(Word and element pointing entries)
# # # #

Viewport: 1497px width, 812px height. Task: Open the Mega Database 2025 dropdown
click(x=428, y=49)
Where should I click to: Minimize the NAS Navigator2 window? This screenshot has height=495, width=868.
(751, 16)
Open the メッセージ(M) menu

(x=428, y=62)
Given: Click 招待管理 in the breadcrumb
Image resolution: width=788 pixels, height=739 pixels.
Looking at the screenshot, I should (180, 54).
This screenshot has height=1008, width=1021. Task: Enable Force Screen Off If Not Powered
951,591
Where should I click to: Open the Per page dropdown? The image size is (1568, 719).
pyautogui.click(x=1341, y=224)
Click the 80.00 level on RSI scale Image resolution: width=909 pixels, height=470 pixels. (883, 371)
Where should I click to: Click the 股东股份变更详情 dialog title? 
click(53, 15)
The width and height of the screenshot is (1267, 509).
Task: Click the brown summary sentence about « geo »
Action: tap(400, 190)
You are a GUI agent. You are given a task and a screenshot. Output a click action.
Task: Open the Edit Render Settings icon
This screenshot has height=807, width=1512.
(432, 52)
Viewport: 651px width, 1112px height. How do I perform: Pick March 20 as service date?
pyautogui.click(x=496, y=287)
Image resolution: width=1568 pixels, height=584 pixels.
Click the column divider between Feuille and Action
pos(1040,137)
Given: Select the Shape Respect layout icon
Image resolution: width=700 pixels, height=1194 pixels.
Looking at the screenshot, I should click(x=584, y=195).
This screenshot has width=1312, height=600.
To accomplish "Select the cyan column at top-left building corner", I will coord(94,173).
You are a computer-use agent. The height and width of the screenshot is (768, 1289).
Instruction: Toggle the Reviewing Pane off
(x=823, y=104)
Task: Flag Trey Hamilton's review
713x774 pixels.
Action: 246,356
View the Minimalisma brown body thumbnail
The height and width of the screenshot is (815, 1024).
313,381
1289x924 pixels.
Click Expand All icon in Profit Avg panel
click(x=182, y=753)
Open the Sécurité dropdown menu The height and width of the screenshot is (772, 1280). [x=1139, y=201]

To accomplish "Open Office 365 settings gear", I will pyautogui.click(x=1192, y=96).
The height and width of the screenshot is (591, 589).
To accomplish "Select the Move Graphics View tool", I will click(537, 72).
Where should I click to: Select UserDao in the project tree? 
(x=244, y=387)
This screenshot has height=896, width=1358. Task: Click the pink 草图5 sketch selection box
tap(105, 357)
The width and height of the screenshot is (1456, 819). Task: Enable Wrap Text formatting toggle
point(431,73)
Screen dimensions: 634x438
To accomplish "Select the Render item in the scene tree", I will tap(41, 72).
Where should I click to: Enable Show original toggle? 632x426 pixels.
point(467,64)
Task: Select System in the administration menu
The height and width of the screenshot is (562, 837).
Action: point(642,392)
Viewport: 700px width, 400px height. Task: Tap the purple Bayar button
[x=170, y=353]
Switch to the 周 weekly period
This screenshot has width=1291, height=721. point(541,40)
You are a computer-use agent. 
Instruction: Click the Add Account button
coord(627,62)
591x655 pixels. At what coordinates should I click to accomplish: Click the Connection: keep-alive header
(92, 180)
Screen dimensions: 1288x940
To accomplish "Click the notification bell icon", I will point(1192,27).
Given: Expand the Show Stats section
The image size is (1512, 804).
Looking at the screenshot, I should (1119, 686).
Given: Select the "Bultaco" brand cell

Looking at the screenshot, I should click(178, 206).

# # # #

▸ **Exercise description**: Format these lines as a JSON list of strings, one string per line, with blank lines left out.

▸ **Response**:
[
  "Viewport: 1497px width, 812px height. Task: Open the Mega Database 2025 dropdown",
  "click(x=428, y=49)",
  "Where should I click to: Minimize the NAS Navigator2 window? This screenshot has height=495, width=868.",
  "(751, 16)",
  "Open the メッセージ(M) menu",
  "(x=428, y=62)",
  "Given: Click 招待管理 in the breadcrumb",
  "Image resolution: width=788 pixels, height=739 pixels.",
  "Looking at the screenshot, I should (180, 54).",
  "This screenshot has height=1008, width=1021. Task: Enable Force Screen Off If Not Powered",
  "951,591",
  "Where should I click to: Open the Per page dropdown? The image size is (1568, 719).",
  "pyautogui.click(x=1341, y=224)",
  "Click the 80.00 level on RSI scale Image resolution: width=909 pixels, height=470 pixels. (883, 371)",
  "Where should I click to: Click the 股东股份变更详情 dialog title? ",
  "click(53, 15)",
  "The width and height of the screenshot is (1267, 509).",
  "Task: Click the brown summary sentence about « geo »",
  "Action: tap(400, 190)",
  "You are a GUI agent. You are given a task and a screenshot. Output a click action.",
  "Task: Open the Edit Render Settings icon",
  "This screenshot has height=807, width=1512.",
  "(432, 52)",
  "Viewport: 651px width, 1112px height. How do I perform: Pick March 20 as service date?",
  "pyautogui.click(x=496, y=287)",
  "Image resolution: width=1568 pixels, height=584 pixels.",
  "Click the column divider between Feuille and Action",
  "pos(1040,137)",
  "Given: Select the Shape Respect layout icon",
  "Image resolution: width=700 pixels, height=1194 pixels.",
  "Looking at the screenshot, I should click(x=584, y=195).",
  "This screenshot has width=1312, height=600.",
  "To accomplish \"Select the cyan column at top-left building corner\", I will coord(94,173).",
  "You are a computer-use agent. The height and width of the screenshot is (768, 1289).",
  "Instruction: Toggle the Reviewing Pane off",
  "(x=823, y=104)",
  "Task: Flag Trey Hamilton's review",
  "713x774 pixels.",
  "Action: 246,356",
  "View the Minimalisma brown body thumbnail",
  "The height and width of the screenshot is (815, 1024).",
  "313,381",
  "1289x924 pixels.",
  "Click Expand All icon in Profit Avg panel",
  "click(x=182, y=753)",
  "Open the Sécurité dropdown menu The height and width of the screenshot is (772, 1280). [x=1139, y=201]",
  "To accomplish \"Open Office 365 settings gear\", I will pyautogui.click(x=1192, y=96).",
  "The height and width of the screenshot is (591, 589).",
  "To accomplish \"Select the Move Graphics View tool\", I will click(537, 72).",
  "Where should I click to: Select UserDao in the project tree? ",
  "(x=244, y=387)",
  "This screenshot has height=896, width=1358. Task: Click the pink 草图5 sketch selection box",
  "tap(105, 357)",
  "The width and height of the screenshot is (1456, 819). Task: Enable Wrap Text formatting toggle",
  "point(431,73)",
  "Screen dimensions: 634x438",
  "To accomplish \"Select the Render item in the scene tree\", I will tap(41, 72).",
  "Where should I click to: Enable Show original toggle? 632x426 pixels.",
  "point(467,64)",
  "Task: Select System in the administration menu",
  "The height and width of the screenshot is (562, 837).",
  "Action: point(642,392)",
  "Viewport: 700px width, 400px height. Task: Tap the purple Bayar button",
  "[x=170, y=353]",
  "Switch to the 周 weekly period",
  "This screenshot has width=1291, height=721. point(541,40)",
  "You are a computer-use agent. ",
  "Instruction: Click the Add Account button",
  "coord(627,62)",
  "591x655 pixels. At what coordinates should I click to accomplish: Click the Connection: keep-alive header",
  "(92, 180)",
  "Screen dimensions: 1288x940",
  "To accomplish \"Click the notification bell icon\", I will point(1192,27).",
  "Given: Expand the Show Stats section",
  "The image size is (1512, 804).",
  "Looking at the screenshot, I should (1119, 686).",
  "Given: Select the \"Bultaco\" brand cell",
  "Looking at the screenshot, I should click(178, 206)."
]